◆ **EXERCISE DESCRIPTION**:
All lines below are to be transcribed exactly.

[Opening PROVIDED ENTRIES section]

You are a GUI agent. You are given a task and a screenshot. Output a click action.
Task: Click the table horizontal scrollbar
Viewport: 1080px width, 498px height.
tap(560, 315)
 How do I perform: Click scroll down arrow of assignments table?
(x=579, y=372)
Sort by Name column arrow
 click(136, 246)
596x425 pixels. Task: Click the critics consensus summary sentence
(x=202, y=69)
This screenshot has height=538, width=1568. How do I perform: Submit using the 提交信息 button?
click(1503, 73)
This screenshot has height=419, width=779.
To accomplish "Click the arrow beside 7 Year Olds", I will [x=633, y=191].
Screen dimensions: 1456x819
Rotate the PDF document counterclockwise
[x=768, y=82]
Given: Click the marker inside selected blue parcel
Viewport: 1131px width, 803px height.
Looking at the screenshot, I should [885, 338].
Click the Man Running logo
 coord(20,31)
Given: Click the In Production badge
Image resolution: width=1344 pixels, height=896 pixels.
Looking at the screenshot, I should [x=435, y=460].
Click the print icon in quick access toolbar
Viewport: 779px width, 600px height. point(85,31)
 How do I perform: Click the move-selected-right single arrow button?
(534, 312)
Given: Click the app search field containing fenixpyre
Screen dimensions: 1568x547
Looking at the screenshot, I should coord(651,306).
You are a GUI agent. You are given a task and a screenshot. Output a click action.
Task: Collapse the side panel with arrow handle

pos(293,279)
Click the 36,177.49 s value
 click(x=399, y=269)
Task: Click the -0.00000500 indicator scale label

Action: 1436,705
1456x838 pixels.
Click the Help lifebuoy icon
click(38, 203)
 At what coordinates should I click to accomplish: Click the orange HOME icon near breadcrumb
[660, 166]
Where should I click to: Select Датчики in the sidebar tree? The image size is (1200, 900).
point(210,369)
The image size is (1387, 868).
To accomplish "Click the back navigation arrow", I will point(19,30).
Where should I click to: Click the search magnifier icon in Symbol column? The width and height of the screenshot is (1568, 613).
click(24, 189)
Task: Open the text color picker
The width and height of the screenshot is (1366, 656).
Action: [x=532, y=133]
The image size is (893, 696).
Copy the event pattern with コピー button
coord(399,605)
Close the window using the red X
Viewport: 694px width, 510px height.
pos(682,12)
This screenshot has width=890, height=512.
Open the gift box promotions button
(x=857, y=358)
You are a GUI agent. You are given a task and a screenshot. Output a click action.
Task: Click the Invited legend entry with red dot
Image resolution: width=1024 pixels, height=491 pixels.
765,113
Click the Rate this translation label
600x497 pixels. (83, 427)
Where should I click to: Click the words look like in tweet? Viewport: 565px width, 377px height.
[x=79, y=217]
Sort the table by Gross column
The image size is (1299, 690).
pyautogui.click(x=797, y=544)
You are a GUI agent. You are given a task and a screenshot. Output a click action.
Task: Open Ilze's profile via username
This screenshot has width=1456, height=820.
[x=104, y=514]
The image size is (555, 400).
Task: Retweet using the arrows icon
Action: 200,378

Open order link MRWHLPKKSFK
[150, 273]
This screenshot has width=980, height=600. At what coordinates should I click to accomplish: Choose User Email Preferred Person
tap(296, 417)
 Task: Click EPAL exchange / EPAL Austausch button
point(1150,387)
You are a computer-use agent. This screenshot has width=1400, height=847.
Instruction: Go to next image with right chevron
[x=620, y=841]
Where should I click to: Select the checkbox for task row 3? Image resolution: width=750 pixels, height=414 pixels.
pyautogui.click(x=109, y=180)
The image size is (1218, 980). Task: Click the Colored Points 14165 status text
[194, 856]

[Closing PROVIDED ENTRIES section]

◆ **EXERCISE RESPONSE**:
You are a GUI agent. You are given a task and a screenshot. Output a click action.
Task: Click the table horizontal scrollbar
Viewport: 1080px width, 498px height.
tap(560, 315)
 How do I perform: Click scroll down arrow of assignments table?
(x=579, y=372)
Sort by Name column arrow
 click(136, 246)
596x425 pixels. Task: Click the critics consensus summary sentence
(x=202, y=69)
This screenshot has height=538, width=1568. How do I perform: Submit using the 提交信息 button?
click(1503, 73)
This screenshot has height=419, width=779.
To accomplish "Click the arrow beside 7 Year Olds", I will [x=633, y=191].
Screen dimensions: 1456x819
Rotate the PDF document counterclockwise
[x=768, y=82]
Given: Click the marker inside selected blue parcel
Viewport: 1131px width, 803px height.
Looking at the screenshot, I should [885, 338].
Click the Man Running logo
 coord(20,31)
Given: Click the In Production badge
Image resolution: width=1344 pixels, height=896 pixels.
Looking at the screenshot, I should [x=435, y=460].
Click the print icon in quick access toolbar
Viewport: 779px width, 600px height. point(85,31)
 How do I perform: Click the move-selected-right single arrow button?
(534, 312)
Given: Click the app search field containing fenixpyre
Screen dimensions: 1568x547
Looking at the screenshot, I should coord(651,306).
You are a GUI agent. You are given a task and a screenshot. Output a click action.
Task: Collapse the side panel with arrow handle

pos(293,279)
Click the 36,177.49 s value
 click(x=399, y=269)
Task: Click the -0.00000500 indicator scale label

Action: 1436,705
1456x838 pixels.
Click the Help lifebuoy icon
click(38, 203)
 At what coordinates should I click to accomplish: Click the orange HOME icon near breadcrumb
[660, 166]
Where should I click to: Select Датчики in the sidebar tree? The image size is (1200, 900).
point(210,369)
The image size is (1387, 868).
To accomplish "Click the back navigation arrow", I will point(19,30).
Where should I click to: Click the search magnifier icon in Symbol column? The width and height of the screenshot is (1568, 613).
click(24, 189)
Task: Open the text color picker
The width and height of the screenshot is (1366, 656).
Action: [x=532, y=133]
The image size is (893, 696).
Copy the event pattern with コピー button
coord(399,605)
Close the window using the red X
Viewport: 694px width, 510px height.
pos(682,12)
This screenshot has width=890, height=512.
Open the gift box promotions button
(x=857, y=358)
You are a GUI agent. You are given a task and a screenshot. Output a click action.
Task: Click the Invited legend entry with red dot
Image resolution: width=1024 pixels, height=491 pixels.
765,113
Click the Rate this translation label
600x497 pixels. (83, 427)
Where should I click to: Click the words look like in tweet? Viewport: 565px width, 377px height.
[x=79, y=217]
Sort the table by Gross column
The image size is (1299, 690).
pyautogui.click(x=797, y=544)
You are a GUI agent. You are given a task and a screenshot. Output a click action.
Task: Open Ilze's profile via username
This screenshot has width=1456, height=820.
[x=104, y=514]
The image size is (555, 400).
Task: Retweet using the arrows icon
Action: 200,378

Open order link MRWHLPKKSFK
[150, 273]
This screenshot has width=980, height=600. At what coordinates should I click to accomplish: Choose User Email Preferred Person
tap(296, 417)
 Task: Click EPAL exchange / EPAL Austausch button
point(1150,387)
You are a computer-use agent. This screenshot has width=1400, height=847.
Instruction: Go to next image with right chevron
[x=620, y=841]
Where should I click to: Select the checkbox for task row 3? Image resolution: width=750 pixels, height=414 pixels.
pyautogui.click(x=109, y=180)
The image size is (1218, 980). Task: Click the Colored Points 14165 status text
[194, 856]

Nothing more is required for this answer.